A mechanical atlas for embryogenesis at single-cell resolution – scEmbryoMech

The intricate 3D structures of multicellular organisms emerge through genetically-encoded or self-organized spatio-temporal patterns of mechanical stress. Cell-scale maps of gene expression during embryogenesis are now available, but connecting these to mechanical design principles that govern the emergence of embryonic shape is hampered by our inability to measure mechanical stresses at single-cell resolution, across embryos, over time.

In this project, we make use of a particularly tractable system, the ascidian embryo, and propose to construct a single-cell mechanical atlas, in 3D and in physical units, through gastrulation and up to the process of neurulation. We will then use this atlas to explore the regulatory logic of stress generation and its robustness to embryological and environmental perturbations.

Aim 1: We will develop two complementary modeling approaches. We will first build an inverse computational approach, grounded in a new physical theory of multicellular aggregates, to measure 3D force patterns from advanced light-sheet-based imaging data and biophysical measurements of material parameters. We will also develop a novel 3D generalized vertex model, which will be used in the subsequent 2 aims to explore the mechanical design, modularity and robustness of ascidian embryonic development.

Aim 2: We will combine this theory with biophysical measurements on live embryos to construct a dynamic atlas of mechanical forces in real units up to the neurula stages.
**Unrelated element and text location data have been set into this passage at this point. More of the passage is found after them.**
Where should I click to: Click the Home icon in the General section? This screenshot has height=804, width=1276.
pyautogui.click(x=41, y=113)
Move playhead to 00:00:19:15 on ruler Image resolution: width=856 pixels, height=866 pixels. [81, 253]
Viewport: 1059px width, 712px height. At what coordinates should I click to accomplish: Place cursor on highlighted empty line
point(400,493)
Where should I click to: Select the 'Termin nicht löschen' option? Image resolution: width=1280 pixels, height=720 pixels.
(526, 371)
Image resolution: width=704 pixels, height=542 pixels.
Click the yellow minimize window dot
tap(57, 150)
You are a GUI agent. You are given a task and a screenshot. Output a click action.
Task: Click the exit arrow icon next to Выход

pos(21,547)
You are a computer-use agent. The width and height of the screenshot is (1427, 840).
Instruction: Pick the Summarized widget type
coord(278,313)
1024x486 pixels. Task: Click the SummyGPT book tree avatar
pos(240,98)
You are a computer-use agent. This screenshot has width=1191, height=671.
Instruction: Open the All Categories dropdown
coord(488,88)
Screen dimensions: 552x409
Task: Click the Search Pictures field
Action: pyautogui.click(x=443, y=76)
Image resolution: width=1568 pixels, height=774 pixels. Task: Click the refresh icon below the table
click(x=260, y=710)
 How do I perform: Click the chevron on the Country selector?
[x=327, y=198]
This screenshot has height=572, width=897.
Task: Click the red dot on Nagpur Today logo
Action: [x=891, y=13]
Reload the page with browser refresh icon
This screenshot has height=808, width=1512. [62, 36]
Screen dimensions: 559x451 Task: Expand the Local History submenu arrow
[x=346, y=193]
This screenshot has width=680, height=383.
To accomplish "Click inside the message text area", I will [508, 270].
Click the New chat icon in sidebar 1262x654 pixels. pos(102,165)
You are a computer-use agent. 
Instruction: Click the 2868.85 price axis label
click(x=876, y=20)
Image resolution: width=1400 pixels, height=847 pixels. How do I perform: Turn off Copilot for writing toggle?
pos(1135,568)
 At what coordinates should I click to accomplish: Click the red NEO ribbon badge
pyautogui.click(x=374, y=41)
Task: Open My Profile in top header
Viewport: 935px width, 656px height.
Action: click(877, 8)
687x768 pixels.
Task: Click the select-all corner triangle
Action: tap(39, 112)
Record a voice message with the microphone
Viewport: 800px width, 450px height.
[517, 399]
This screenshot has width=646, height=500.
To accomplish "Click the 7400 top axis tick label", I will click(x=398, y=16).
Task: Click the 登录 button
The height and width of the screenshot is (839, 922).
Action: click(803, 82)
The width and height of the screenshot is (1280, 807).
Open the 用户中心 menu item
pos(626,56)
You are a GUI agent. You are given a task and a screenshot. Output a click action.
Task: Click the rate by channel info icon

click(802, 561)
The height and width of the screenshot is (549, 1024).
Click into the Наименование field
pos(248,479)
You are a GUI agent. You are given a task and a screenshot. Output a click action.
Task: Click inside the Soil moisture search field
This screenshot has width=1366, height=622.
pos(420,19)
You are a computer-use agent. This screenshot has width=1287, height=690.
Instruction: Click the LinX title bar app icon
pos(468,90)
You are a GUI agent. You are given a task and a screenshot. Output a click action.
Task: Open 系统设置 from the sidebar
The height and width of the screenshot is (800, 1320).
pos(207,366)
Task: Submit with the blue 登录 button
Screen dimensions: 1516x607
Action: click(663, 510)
Through the imaging of the dynamic patterns of myosin II activation and actin network organization embryos, we will decompose the inferred forces into their passive and active components.

Aim 3: We will combine experimental and computational approaches to analyze the modularity of the mechanical design and the robustness of ascidian morphogenesis to genetic or environmental fluctuations.

This project brings together 4 teams with complementary expertise in cell and developmental biology, theoretical and experimental physics, and computation, who will perform work that none can individually accomplish. It will push the frontiers of the theory of living matter and analyze the modularity and robustness of a particularly stereotyped and evolutionary conserved embryogenetic program.

The mechanical atlas and computational models will be publicly available through the MorphoNet morphodynamic browser.